** GIVEN DATA **
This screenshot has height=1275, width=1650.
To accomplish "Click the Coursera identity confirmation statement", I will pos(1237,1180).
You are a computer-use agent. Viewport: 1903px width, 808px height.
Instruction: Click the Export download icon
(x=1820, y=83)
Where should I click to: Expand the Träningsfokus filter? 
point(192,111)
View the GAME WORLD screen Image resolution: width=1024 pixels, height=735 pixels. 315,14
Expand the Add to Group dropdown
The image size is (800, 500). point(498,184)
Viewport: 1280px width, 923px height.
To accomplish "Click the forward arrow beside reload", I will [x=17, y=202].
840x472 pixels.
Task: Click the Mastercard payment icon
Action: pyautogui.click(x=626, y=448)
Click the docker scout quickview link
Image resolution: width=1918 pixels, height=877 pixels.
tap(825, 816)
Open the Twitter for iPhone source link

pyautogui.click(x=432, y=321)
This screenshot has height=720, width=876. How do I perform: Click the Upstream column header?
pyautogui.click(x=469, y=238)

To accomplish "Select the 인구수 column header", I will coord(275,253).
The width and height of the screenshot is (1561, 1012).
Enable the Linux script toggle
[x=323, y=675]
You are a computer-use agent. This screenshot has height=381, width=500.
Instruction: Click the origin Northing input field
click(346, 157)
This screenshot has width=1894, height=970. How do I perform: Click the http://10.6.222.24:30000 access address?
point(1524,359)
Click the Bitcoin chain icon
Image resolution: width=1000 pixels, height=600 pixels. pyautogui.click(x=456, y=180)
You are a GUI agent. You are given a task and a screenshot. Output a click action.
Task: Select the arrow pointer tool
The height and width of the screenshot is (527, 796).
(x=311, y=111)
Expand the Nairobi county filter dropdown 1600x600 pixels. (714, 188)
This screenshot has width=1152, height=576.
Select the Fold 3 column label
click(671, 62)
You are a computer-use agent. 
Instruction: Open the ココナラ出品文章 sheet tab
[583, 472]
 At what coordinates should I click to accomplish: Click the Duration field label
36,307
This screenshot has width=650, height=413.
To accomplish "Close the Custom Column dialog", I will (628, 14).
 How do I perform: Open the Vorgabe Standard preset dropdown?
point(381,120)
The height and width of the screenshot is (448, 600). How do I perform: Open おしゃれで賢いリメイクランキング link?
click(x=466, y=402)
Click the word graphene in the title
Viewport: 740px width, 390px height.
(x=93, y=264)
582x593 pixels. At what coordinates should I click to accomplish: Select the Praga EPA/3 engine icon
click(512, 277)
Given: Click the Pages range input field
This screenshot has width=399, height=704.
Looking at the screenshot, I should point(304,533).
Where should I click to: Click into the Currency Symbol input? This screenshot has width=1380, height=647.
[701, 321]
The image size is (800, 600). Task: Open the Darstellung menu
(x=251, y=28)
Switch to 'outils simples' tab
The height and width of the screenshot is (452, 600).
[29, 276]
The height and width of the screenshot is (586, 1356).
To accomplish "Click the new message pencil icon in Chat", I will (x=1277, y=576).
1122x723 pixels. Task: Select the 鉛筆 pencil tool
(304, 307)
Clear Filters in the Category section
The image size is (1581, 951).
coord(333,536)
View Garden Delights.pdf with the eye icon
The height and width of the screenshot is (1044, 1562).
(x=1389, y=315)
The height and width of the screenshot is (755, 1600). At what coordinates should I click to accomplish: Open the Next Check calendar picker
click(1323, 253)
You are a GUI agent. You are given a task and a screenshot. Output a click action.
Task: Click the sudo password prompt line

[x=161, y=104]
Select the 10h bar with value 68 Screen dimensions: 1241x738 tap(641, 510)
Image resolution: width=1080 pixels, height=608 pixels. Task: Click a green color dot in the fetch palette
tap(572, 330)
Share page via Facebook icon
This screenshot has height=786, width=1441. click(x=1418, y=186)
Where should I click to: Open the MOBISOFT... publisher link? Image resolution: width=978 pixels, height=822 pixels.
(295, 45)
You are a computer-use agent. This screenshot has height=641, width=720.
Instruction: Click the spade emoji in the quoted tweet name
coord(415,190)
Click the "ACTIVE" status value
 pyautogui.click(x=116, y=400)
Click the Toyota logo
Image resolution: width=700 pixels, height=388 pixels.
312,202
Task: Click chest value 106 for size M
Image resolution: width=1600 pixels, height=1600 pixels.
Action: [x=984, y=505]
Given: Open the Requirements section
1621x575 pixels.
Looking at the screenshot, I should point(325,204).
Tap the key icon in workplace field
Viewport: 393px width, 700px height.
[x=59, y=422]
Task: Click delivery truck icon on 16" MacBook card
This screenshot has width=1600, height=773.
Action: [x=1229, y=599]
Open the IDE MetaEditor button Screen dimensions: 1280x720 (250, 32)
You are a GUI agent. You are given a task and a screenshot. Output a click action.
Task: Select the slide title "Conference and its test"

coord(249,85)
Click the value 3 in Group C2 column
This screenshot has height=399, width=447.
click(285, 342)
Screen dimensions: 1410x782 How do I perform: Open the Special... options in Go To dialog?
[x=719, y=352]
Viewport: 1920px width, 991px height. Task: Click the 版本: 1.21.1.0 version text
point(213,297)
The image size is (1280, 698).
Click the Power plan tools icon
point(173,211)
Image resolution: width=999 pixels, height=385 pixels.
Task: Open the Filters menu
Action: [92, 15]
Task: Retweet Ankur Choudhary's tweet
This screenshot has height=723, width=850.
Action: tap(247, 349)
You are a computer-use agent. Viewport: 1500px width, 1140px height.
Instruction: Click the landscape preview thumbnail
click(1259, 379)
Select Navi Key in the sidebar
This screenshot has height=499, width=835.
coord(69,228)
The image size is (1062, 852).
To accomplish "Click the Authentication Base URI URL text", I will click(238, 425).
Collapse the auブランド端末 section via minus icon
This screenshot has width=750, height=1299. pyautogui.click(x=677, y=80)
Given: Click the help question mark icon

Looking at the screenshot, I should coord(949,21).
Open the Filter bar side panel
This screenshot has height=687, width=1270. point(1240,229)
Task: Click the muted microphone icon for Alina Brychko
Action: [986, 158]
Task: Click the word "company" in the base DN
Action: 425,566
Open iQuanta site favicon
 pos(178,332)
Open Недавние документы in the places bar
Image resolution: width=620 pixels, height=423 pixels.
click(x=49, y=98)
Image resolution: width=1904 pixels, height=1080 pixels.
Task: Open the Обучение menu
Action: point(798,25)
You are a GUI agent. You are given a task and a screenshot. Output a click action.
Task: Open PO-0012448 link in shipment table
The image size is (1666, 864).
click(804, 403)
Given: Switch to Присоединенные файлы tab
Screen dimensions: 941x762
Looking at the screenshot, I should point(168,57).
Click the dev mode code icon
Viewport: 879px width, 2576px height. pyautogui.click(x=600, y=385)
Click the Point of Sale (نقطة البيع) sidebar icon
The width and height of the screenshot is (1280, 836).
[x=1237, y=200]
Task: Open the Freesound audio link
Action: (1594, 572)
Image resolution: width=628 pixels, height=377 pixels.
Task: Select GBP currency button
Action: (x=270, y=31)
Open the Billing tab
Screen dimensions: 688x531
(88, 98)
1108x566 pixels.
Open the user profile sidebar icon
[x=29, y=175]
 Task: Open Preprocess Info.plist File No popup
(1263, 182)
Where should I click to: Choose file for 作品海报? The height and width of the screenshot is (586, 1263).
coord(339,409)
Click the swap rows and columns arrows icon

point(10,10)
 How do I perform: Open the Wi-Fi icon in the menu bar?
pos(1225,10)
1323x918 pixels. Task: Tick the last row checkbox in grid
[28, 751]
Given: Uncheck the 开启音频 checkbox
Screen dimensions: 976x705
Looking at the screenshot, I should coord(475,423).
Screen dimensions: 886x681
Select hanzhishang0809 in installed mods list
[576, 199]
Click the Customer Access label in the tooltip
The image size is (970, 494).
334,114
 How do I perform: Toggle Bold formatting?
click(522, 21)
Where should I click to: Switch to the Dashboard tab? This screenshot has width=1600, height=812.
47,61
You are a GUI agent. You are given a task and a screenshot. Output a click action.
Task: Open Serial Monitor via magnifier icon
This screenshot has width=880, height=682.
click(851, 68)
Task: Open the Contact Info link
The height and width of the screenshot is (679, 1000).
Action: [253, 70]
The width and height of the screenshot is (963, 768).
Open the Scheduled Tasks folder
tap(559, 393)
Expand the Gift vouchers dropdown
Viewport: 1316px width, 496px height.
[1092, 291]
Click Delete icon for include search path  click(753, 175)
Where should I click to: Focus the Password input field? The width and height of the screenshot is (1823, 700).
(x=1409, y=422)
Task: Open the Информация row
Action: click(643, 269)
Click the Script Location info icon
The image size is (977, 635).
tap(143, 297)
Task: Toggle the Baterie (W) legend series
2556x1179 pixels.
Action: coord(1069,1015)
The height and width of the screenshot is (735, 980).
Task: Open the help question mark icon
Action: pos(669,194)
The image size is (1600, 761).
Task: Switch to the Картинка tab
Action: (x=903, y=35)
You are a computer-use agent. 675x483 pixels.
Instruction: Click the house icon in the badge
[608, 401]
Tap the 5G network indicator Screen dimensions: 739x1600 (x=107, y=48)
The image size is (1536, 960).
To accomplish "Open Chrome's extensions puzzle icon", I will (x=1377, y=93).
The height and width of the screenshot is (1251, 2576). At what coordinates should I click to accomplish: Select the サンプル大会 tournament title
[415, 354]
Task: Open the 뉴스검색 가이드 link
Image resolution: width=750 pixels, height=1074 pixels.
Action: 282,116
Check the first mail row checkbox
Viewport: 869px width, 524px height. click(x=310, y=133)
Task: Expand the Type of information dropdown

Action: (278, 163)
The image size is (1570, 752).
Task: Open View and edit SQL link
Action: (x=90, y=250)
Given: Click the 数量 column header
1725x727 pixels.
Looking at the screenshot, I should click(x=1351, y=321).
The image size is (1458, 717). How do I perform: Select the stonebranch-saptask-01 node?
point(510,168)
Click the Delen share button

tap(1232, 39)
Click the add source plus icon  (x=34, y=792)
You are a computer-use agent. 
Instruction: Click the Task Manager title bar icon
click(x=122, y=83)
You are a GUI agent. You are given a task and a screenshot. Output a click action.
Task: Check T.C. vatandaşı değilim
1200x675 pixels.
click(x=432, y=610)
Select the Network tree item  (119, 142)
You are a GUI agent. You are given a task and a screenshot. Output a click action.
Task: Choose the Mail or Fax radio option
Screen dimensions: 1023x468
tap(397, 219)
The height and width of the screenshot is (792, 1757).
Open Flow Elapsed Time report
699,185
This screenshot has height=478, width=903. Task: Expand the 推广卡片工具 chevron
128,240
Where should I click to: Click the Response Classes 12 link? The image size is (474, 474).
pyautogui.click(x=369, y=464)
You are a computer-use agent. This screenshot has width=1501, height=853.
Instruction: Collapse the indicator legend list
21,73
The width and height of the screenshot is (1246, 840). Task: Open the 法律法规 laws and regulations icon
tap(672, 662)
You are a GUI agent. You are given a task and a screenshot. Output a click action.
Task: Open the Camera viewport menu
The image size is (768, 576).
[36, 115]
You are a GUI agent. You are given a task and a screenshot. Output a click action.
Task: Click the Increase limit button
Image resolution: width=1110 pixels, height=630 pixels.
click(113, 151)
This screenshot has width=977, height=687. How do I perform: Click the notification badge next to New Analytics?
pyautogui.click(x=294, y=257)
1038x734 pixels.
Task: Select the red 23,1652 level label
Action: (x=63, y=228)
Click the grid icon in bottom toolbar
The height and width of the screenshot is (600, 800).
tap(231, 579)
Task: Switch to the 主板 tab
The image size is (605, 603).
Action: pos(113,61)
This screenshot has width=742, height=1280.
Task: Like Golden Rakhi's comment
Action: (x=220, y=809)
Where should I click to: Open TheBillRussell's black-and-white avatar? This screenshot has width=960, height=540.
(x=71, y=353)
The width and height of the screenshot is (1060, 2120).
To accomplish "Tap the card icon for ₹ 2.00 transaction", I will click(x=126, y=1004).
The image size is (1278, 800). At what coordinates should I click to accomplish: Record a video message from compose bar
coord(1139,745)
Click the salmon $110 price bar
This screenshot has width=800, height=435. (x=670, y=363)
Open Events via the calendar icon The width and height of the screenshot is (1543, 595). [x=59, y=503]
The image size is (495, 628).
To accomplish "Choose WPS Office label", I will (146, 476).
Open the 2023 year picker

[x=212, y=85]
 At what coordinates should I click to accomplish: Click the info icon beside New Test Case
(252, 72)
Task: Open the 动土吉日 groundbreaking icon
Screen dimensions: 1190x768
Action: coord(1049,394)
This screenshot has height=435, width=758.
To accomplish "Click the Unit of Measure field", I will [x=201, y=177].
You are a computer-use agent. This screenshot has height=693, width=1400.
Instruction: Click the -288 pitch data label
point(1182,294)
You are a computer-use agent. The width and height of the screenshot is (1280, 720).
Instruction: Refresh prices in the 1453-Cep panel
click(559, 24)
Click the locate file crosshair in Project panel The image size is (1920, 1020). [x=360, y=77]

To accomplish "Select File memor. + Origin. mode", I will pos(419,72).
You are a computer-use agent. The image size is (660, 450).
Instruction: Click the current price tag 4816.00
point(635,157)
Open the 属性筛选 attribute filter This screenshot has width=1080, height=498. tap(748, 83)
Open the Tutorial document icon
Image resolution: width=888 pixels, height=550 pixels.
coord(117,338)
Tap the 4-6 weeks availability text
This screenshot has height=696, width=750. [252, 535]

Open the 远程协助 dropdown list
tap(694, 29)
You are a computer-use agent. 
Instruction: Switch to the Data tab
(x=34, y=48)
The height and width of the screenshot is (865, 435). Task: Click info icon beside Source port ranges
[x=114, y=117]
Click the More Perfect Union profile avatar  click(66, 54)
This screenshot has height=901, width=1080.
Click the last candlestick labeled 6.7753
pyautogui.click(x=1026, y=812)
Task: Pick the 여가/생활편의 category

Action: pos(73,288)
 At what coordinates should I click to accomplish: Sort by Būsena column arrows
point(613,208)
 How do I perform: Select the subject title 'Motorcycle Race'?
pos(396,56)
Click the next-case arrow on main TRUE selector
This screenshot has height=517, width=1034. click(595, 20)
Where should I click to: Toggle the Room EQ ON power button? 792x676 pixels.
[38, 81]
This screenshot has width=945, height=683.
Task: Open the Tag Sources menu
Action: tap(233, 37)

** EXERCISE INSTRUCTIONS **
In the listing above, find the line holding "Select the 10h" and the line holding "The image size is (1062, 852).", then output those two lines and every line between them exactly.

** REPLY TO THE EXERCISE **
Select the 10h bar with value 68 Screen dimensions: 1241x738 tap(641, 510)
Image resolution: width=1080 pixels, height=608 pixels. Task: Click a green color dot in the fetch palette
tap(572, 330)
Share page via Facebook icon
This screenshot has height=786, width=1441. click(x=1418, y=186)
Where should I click to: Open the MOBISOFT... publisher link? Image resolution: width=978 pixels, height=822 pixels.
(295, 45)
You are a computer-use agent. This screenshot has height=641, width=720.
Instruction: Click the spade emoji in the quoted tweet name
coord(415,190)
Click the "ACTIVE" status value
 pyautogui.click(x=116, y=400)
Click the Toyota logo
Image resolution: width=700 pixels, height=388 pixels.
312,202
Task: Click chest value 106 for size M
Image resolution: width=1600 pixels, height=1600 pixels.
Action: [x=984, y=505]
Given: Open the Requirements section
1621x575 pixels.
Looking at the screenshot, I should point(325,204).
Tap the key icon in workplace field
Viewport: 393px width, 700px height.
[x=59, y=422]
Task: Click delivery truck icon on 16" MacBook card
This screenshot has width=1600, height=773.
Action: [x=1229, y=599]
Open the IDE MetaEditor button Screen dimensions: 1280x720 (250, 32)
You are a GUI agent. You are given a task and a screenshot. Output a click action.
Task: Select the slide title "Conference and its test"

coord(249,85)
Click the value 3 in Group C2 column
This screenshot has height=399, width=447.
click(285, 342)
Screen dimensions: 1410x782 How do I perform: Open the Special... options in Go To dialog?
[x=719, y=352]
Viewport: 1920px width, 991px height. Task: Click the 版本: 1.21.1.0 version text
point(213,297)
The image size is (1280, 698).
Click the Power plan tools icon
point(173,211)
Image resolution: width=999 pixels, height=385 pixels.
Task: Open the Filters menu
Action: [92, 15]
Task: Retweet Ankur Choudhary's tweet
This screenshot has height=723, width=850.
Action: tap(247, 349)
You are a computer-use agent. Viewport: 1500px width, 1140px height.
Instruction: Click the landscape preview thumbnail
click(1259, 379)
Select Navi Key in the sidebar
This screenshot has height=499, width=835.
coord(69,228)
The image size is (1062, 852).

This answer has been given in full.